T cell repertoire to citrullinated self-peptides in healthy humans is not confirmed to the HLA-DR SE alleles; Targeting of citrullinated self-peptides presented by HLA-DP4 for tumour therapy
Victoria A Brentville, Peter Symonds, Katherine W Cook, Ian Daniels, Tracy Pitt, Mohamed Gijon, Poonam Vaghela, Wei Xue, Sabaria Shah, Rachael E Metheringham, and Lindy Durrant
ABSTRACT: Post-translational modifications are induced in stressed cells which cause them to be recognised by the system. One such modification is citrullination where the positive charged arginine is modified to a neutral citrulline. We demonstrate most healthy donors show an oligoclonal CD4 response in vitro to at least one citrullinated vimentin or enolase peptide.

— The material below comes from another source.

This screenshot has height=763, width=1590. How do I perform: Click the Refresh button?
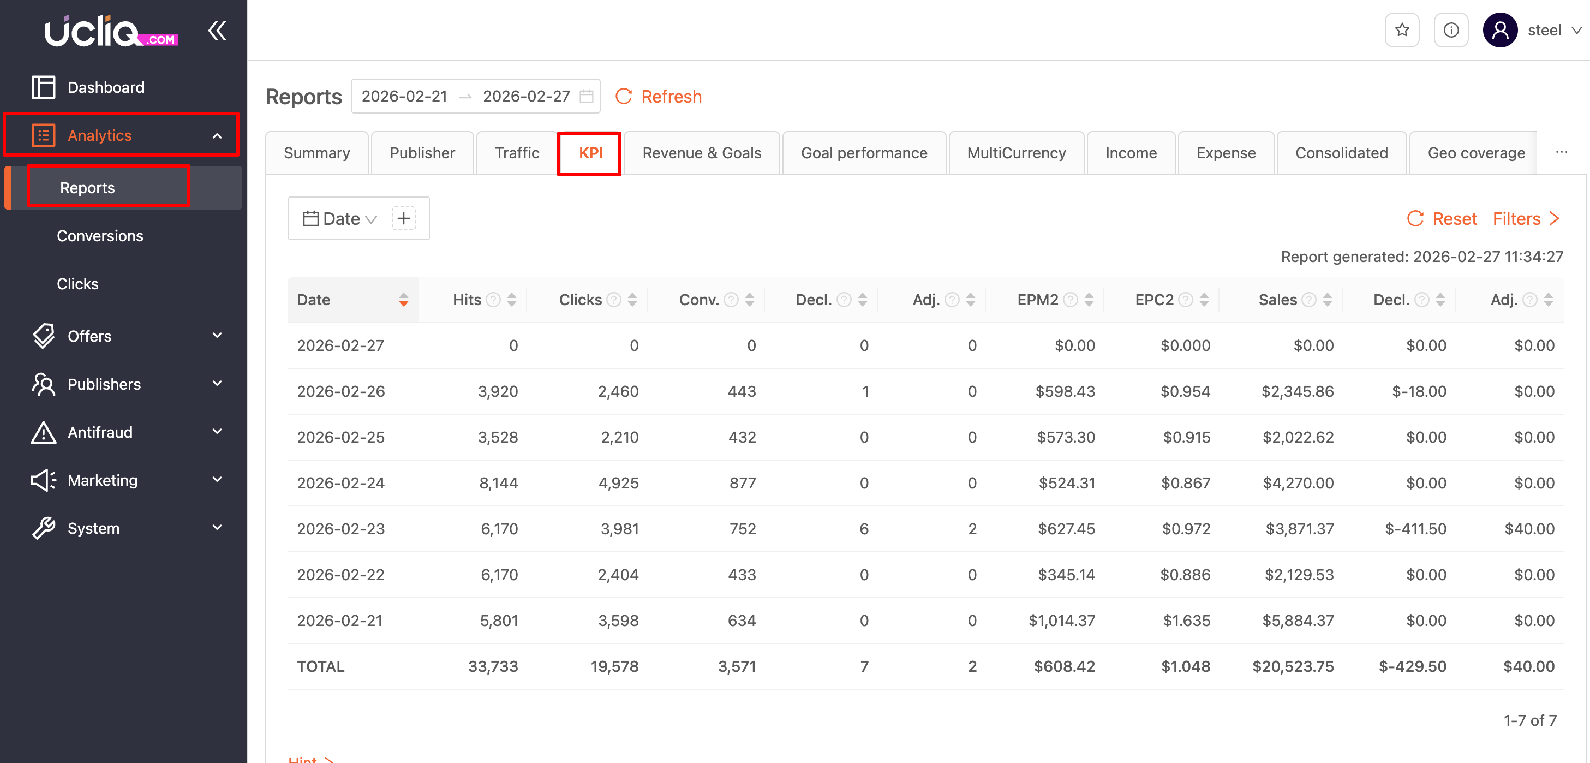(x=659, y=96)
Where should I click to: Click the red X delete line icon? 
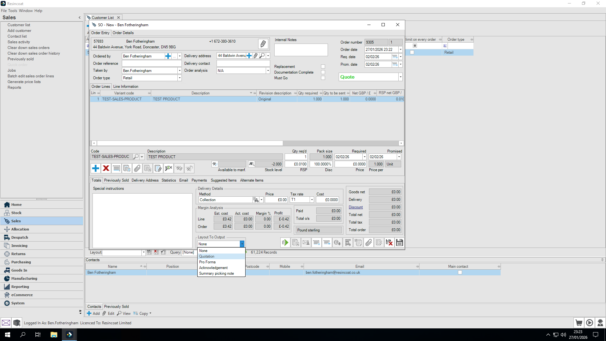[x=106, y=168]
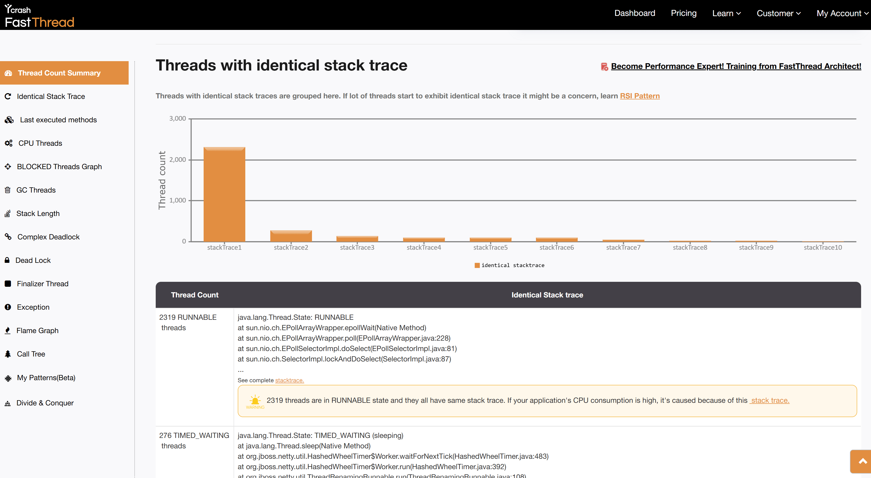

Unlike rheumatoid arthritis patients, these T cell responses were not restricted by HLA-DRB1 shared epitope (SE) alleles, suggesting they could be presented by other MHC class II alleles. As HLA-DP is less polymorphic than HLA-DR, we investigated whether the common allele, HLA-DP4 could present citrullinated epitopes. The modification of arginine to citrulline enhanced binding of the peptides to HLA-DP4 and enhanced high-frequency CD4 responses in HLA-DP4 transgenic mouse models. Our previous studies have shown that tumours present citrullinated peptides restricted through HLA-DR4 which are good target for anti-tumour immunity. In this study, we show that citrullinated vimentin and enolase peptides also induced strong anti-tumour immunity (100% survival, p < 0.0001) against established B16 tumours d and against the LLC/2 lung cancer model (p = 0.034) both expressing HLA-DP4. Since most tumours do not constitutively express MHC class II molecules, models were engineered that expressed MHC class II under the control of an IFNγ inducible promoter. Immunisation with citrullinated peptides resulted in 90% survival (p < 0.001) against established B16 HHD tumour expressing IFNγ inducible DP4. These studies show that citrullinated peptides can be presented by a range of MHC class II molecules, including for the first time HLA-DP4, and are strong targets for anti-tumour immunity.